[Dataset entries]
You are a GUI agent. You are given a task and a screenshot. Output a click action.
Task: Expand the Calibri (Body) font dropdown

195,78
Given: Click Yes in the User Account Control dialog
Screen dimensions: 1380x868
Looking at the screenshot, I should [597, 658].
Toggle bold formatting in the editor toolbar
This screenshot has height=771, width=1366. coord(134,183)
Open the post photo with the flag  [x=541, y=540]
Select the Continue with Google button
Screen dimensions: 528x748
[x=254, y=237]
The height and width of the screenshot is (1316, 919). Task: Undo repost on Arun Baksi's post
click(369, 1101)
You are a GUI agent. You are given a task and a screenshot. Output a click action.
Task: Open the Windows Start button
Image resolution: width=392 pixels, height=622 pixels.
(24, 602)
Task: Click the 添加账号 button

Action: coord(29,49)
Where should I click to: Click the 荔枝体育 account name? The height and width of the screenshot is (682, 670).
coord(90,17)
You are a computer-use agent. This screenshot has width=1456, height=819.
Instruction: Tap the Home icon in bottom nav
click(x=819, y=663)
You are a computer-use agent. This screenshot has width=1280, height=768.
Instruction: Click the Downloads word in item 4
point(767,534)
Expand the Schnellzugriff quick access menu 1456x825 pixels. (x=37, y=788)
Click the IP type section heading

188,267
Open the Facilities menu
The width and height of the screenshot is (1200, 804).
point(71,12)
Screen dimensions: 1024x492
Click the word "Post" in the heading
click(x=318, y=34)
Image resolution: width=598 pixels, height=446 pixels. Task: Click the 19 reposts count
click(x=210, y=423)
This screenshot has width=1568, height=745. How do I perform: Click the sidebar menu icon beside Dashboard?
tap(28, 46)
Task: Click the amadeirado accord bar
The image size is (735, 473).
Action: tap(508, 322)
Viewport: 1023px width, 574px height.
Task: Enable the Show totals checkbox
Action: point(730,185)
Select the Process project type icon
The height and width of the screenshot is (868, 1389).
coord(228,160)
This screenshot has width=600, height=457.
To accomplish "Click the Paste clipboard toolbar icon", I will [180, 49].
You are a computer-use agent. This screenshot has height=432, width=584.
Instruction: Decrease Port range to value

§ **Your instructions**: State how many lines of the records above contain the word "computer", giving only that number.

§ **Result for this exercise**: 3